I started to hand the phone back to Joanna, then changed my mind. “Could you check on one more thing?” I asked.

“What’s that?” Frank returned.

“UPPI and the state of Washington are currently involved in some upcoming litigation. How about checking to see if a company named Maddern, Maddern, and Peek is representing in that case.”

“Sure thing,” Frank said. “I’ll see what I can do.” I heard someone speaking to Montoya in the background. When he returned to the radio mike, his voice crackled with new urgency. “Have the Haz-Mat guys left yet?” he demanded.

I looked around. The yard was empty. While we talked, Joanna had evidently followed Ron Workman and his crew back down to the street. “I’m not sure,” I told him. “If they’re not already gone, they’re packing up to leave. Why?”

“Somebody’d better grab them before they do,” Frank Montoya returned. “Casey Ledford just radioed in from Dee Dee Canfield’s house out in Huachuca Terraces. She says there are clear signs of a struggle in the living room, and there are traces of a white powder on the furniture and in the rugs. She’s evacuated the place and is awaiting Haz-Mat assistance.”

Before the call even ended, I was thundering down the stairs, looking for Joanna Brady. Ron Workman was shaking her hand and about to get into his truck when I caught up with them. I gave her Frank’s message, which she immediately passed along to Ron. He took the news of this additional Haz-Mat site with all the eye-rolling good grace of a fifth grader who’s just been told the principal has canceled recess.

“Where’s this one?” he demanded.

“A few miles from here,” Joanna said. “You’ll get there faster if I lead the way.”

With that, Joanna Brady struck off up the street toward the parked Blazer. Since I was currently without wheels of my own, I jogged along. If where we were going was “a few” miles away, I had no intention of walking.

Riding through town, I was struck by the general junkiness of the place. Homes and businesses alike seemed to have collections of old cars, washing machines, refrigerators, and other rusty equipment that defied identification moldering around them. Evidently the city of Bisbee wasn’t big on litter patrol.

The route we took around the traffic circle and out of town was familiar. We’d gone that way the day before when I had followed Joanna’s Crown Vic to Naco. This time, though, we blew straight through that critical intersection. Half a mile later, we turned left into a little subdivision of humble-looking late-fifties bungalows, complete with what looked distinctly like another hazardous material – asbestos siding.

Dee Canfield’s house was the most beat-up place on the block. A seven-foot-tall chicken, made of soldered- together scrap metal and too tall to fit under the low-slung front porch’s overhang, stood sentry in the middle of a weed-clogged front yard.
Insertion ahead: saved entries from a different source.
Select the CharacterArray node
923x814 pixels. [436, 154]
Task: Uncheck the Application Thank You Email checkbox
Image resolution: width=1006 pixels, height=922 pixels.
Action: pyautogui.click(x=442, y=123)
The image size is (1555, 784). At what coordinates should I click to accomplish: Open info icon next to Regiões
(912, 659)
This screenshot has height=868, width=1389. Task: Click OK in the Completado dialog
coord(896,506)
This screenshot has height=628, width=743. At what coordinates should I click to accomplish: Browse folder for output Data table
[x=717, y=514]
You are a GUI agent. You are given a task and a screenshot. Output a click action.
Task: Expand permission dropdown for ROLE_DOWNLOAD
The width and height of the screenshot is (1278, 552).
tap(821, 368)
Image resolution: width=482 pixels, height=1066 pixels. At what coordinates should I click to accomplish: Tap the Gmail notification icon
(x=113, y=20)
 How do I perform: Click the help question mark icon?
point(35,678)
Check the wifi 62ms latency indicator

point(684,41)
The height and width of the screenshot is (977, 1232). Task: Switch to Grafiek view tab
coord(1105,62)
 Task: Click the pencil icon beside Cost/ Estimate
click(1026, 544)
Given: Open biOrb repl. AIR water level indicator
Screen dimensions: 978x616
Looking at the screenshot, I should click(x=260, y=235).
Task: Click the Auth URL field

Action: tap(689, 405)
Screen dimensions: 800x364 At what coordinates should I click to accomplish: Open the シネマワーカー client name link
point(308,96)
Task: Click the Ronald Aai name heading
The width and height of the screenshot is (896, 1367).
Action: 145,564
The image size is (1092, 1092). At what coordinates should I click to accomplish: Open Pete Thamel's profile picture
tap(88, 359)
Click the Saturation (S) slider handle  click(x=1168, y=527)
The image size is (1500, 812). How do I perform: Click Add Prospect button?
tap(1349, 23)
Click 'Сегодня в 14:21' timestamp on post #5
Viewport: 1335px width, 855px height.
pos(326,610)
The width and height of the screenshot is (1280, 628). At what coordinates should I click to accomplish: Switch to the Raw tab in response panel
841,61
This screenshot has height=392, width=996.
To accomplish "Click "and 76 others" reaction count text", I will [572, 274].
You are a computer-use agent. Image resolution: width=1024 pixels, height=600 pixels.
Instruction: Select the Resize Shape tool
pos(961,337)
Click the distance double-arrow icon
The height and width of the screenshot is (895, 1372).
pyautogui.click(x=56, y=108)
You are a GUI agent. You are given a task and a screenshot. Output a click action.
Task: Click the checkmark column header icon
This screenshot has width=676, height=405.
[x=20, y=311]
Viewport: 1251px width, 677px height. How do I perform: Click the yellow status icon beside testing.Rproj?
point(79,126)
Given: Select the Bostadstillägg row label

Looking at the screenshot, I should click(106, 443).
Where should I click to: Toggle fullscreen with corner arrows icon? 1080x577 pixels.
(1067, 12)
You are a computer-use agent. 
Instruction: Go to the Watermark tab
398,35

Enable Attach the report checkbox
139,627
Joanna parked on the street. While she hurried off to confer with her deputies and the Haz-Mat guys once again, I stayed put. I didn’t have the patience or the inclination to go hang around another crime scene. Playing fifth wheel and staying out of the way of the people who are doing useful work doesn’t suit me.

That’s how come I was still in the car and half-dozing when the radio call came in from Frank Montoya.

“Sheriff Brady,” he asked. “Can you put Beaumont on?”

I picked up the radio. “I’m here,” I said. “What’s up?”

“Maddern, Maddern, and Peek may not be representing UPPI in Washington State, but they are in several other jurisdictions – Missouri, Arkansas, and Pennsylvania, to be exact. The law firm UPPI is using in Washington is actually McRainey and Dobbs. They’re located in a place called Bellevue.”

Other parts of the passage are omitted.